In 2021, the financial damage caused by organized crime in Germany broke the billion mark for the first time.

Europe-wide cash limit: Interior Minister Faeser declares war on organized crime

In 2021, the financial damage caused by organized crime in Germany broke the billion mark for the first time. Interior Minister Faeser reacts with a new strategy. She looks with concern at the threatening conditions in neighboring European countries.

Federal Interior Minister Nancy Faeser wants to step up the fight against organized crime. The SPD politician presented her plan at the autumn conference of the Federal Criminal Police Office. The aim must be to "sustainably break up criminal structures and consistently skim off incriminated profits," says the strategy paper on combating organized crime. The ministry's proposals include an upper limit of 10,000 euros for cash payments, a transparency obligation for owners of suspicious assets and the introduction of a nationwide situation report on clan crime.

Faeser explained that the state should not allow itself to be weak in the pursuit of organized crime. "Human trafficking, drug trafficking, money laundering - all areas of organized crime have one thing in common: the perpetrators' unscrupulous pursuit of profit and power," she warned. The financial damage identified in the area of ​​organized crime exceeded the billion mark for the first time in 2021.

Apart from the financial damage, the ministry is particularly concerned about an increasing willingness to use violence. "We see a growing danger that armed conflicts will also be directed against representatives of the state," warned Faeser. European countries such as the Netherlands and Sweden have already had "painful experiences" here. "We will not allow such developments in Germany, where public prosecutors, judges and journalists are massively threatened," said the interior minister.

Faeser's strategy is aimed at three core areas: expanding the investigative and analytical capabilities of the BKA, effective financial investigations and asset recovery, and even closer cooperation at national and international level.
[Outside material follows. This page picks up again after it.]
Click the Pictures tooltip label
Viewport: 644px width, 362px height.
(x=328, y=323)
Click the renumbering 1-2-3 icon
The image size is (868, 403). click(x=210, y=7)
To this end, the security authorities are to be "significantly strengthened" in terms of personnel and finances.

The minister recently announced the planned introduction of a cash limit of 10,000 euros. The limit reduces "the risk of concealing the origin of large assets by making large transactions through traceable financial channels". The upper limit should be introduced across Europe. A ministry spokesman added that there are already such limits in some EU countries.
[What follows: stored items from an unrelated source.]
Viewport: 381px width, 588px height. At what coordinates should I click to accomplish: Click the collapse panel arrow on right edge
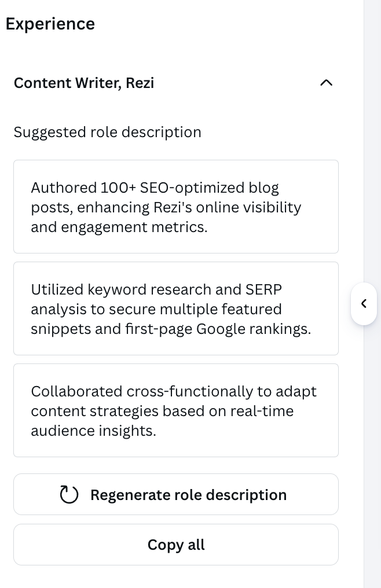tap(364, 303)
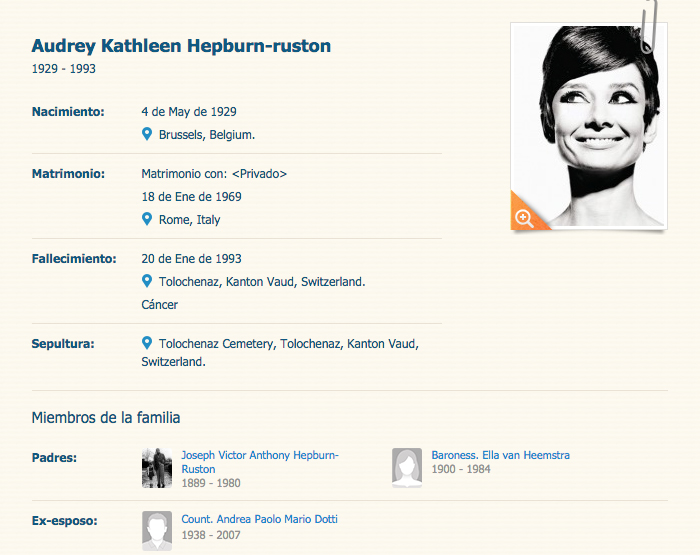Open Joseph Victor Anthony Hepburn-Ruston's profile link
This screenshot has height=555, width=700.
260,455
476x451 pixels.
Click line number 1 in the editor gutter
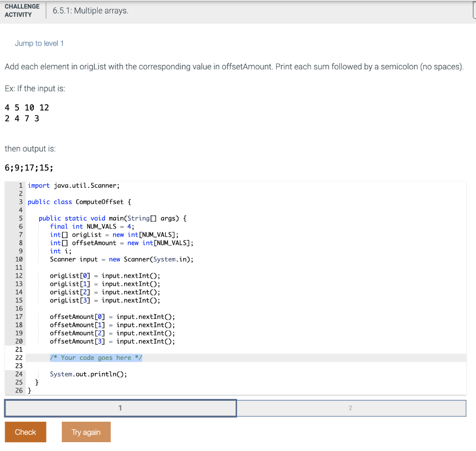click(x=21, y=186)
The Home Office is also planning measures to facilitate the attribution - and possible confiscation - of assets derived from organized crime proceeds. The ministry is committed to "enabling the competent state authorities to request information from formal owners of assets of suspicious origin about the source of the assets and who is in fact in control of them," the paper says.

This applies in particular to the real estate sector, into which large sums of money are believed to flow from organized crime. Therefore, for the first time, a nationwide central building and apartment register is to be set up, which collects information on the property and makes it accessible to the authorities.

According to the strategy paper, the federal and state governments should join forces in the fight against clan crime, and for the first time a nationwide picture of the situation should be created in order to get an overview of the phenomenon. In this context, Faeser spoke of an "alliance against clan crime".

Characteristic of clan crime is a "high degree of isolation due to family structures shaped by ethnicity, their high potential for mobilization and aggressiveness, and practiced parallel justice that negates the state's right to prosecution and calls the rule of law into question," the paper says. "However, we do not allow isolated parallel societies."

Support for Faeser's strategy came from the Bundestag. With her paper, the minister sent a "clear signal to organized crime," said SPD parliamentary group leader Dirk Wiese. "We will combat the behavior of organized crime groups with the greatest determination."